If we use market values, then it means that we reflect the market’s perception of the assets’ earning power. Doing this will just yield a calculation equal to the market’s cost of capital.
Why ROIC is Important
The ratio itself is only important because of the underlying importance of capital allocation.
Think about how an investor “generates alpha”… it only happens when the returns exceed a hurdle rate (or opportunity cost). Similarly, a business owner is just like an investor seeking to allocate capital.
All roads to management assessment come from capital allocation. Think about placing employees to the right positions, budgeting expenses into the right areas, and doing M&A… all these activities are capital allocation.
But the truth is that few companies in the world have excellent capital allocators at the helm. The problem is that how they perform is rarely immediate and obvious.
Most companies are led by skilled managers who can generate decent profits, keeping shareholders happy as long as reinvesting in the business pays off. But as cash builds up and managers start exploring diversification, M&A, new markets, pay dividends, or stock buybacks… their job becomes more complex.
To illustrate the significance; when a CEO runs a company for 10 years and reinvests 10% of the company’s net worth via earnings each year, they’ll end up allocating 60% of the company’s initial capital during their tenure!
ROIC and its components do a better job judging historical capital allocation than any other metric. And ROIC is linked with the baseline growth (g) of a business:
Reinvestment Rate = ROIC / g
From the above relationship, it means that growth is never free. To grow, every business has to reinvest.
A business earning an ROIC of 10%, which wishes to grow 10%, has to reinvest 100% of every dollar it earns. It won’t have any excess cash to repurchase stock, pay dividends, or acquire other companies.

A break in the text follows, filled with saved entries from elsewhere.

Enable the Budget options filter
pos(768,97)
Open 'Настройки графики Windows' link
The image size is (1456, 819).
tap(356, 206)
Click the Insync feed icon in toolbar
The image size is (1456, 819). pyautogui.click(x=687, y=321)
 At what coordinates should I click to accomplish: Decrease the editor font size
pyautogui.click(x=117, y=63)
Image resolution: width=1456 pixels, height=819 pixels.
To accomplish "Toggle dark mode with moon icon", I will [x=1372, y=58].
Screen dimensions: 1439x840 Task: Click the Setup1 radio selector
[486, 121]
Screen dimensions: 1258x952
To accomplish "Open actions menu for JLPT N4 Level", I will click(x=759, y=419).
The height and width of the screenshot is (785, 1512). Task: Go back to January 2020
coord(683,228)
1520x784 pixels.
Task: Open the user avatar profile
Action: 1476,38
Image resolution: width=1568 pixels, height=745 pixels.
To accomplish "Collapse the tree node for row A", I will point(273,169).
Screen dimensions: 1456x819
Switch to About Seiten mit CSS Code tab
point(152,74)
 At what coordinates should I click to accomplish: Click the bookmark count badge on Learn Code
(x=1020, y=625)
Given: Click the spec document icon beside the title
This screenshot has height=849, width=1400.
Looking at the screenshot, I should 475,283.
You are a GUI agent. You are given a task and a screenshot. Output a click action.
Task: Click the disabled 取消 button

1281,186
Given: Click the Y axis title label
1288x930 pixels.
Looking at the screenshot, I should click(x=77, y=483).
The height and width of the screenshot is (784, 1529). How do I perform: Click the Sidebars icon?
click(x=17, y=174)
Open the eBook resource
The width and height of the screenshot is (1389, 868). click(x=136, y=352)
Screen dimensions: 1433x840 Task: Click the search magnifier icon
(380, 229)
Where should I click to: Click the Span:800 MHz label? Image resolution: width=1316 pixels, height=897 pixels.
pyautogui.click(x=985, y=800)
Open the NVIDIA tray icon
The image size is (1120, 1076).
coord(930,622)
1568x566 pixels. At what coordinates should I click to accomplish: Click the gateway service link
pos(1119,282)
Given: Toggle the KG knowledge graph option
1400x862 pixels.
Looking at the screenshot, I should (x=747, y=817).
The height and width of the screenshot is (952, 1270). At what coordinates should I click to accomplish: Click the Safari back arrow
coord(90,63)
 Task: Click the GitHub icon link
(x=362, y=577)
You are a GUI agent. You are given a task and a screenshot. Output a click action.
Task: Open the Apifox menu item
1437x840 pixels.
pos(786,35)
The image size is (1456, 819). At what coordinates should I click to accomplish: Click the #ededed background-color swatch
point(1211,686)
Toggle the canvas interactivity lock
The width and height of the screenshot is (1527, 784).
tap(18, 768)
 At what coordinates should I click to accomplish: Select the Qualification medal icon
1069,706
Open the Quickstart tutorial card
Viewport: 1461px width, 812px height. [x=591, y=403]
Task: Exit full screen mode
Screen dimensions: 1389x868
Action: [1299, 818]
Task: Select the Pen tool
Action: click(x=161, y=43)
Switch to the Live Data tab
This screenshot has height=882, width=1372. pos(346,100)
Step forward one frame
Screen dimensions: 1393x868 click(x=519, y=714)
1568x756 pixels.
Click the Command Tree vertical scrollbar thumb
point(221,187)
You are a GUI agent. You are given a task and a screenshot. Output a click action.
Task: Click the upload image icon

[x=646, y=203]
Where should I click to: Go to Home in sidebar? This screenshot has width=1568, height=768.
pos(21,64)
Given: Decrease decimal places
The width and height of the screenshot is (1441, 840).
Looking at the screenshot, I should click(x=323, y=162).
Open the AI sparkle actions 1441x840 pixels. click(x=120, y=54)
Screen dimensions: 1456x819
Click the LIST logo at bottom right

The implication is when a business reinvests perpetually at a given ROIC, the returns an investor will converge to the ROIC as time goes to infinity.
Misconceptions of ROIC
Bad Understanding, Bad Calculation
If you go online and pull up ROIC figures of a company, every website will give a different answer. There is no standardized way to calculate it, and judgment is needed to get from accounting to economic reality.
Here are some of those nuances…
Expenses: Some expenses should be amortized depending on the nature of the business, for example, R&D or marketing spend have a useful life but are expensed off in one year.
Taxes: Since NOPAT assumes no leverage, we must remove the tax benefit from paying debt interest, also known as tax shield.
Unusual items: For example, asset write downs distort ROIC. But judgment is needed if the asset has become obsolete for the business then it doesn’t make sense to lower the ROIC by including it in the capital base.
Excess cash: Not all cash should be removed from invested capital because some level of “operating cash” is needed to run the business.
Goodwill: This is not included in invested capital on the assumption that it’s paid for growth assets. However, some overpayment may consider expected synergies in the combination. Or if the company is a serial acquirer then it makes sense to include all goodwill.
ROIC Spread isn’t Everything
Two companies that generate the same spread between ROIC and cost of capital will not have the same value if one of them can deploy more capital.
A company can show high ROIC today by refusing to make the necessary investments required to maintain its competitive advantage. Or, it can invest to strengthen it’s position, showing low ROIC today. There’s an obvious long-run distinction here.
Finance and competitive strategy are interlinked. A thoughtful valuation goes beyond just selecting the company with the highest ROIC spread, it requires an understanding of industry structure and competitive advantages.
Conclusion
The return a company makes on capital versus the opportunity cost is the core of value creation. If we agree on this, then capital allocation skills are top priority when evaluating management teams.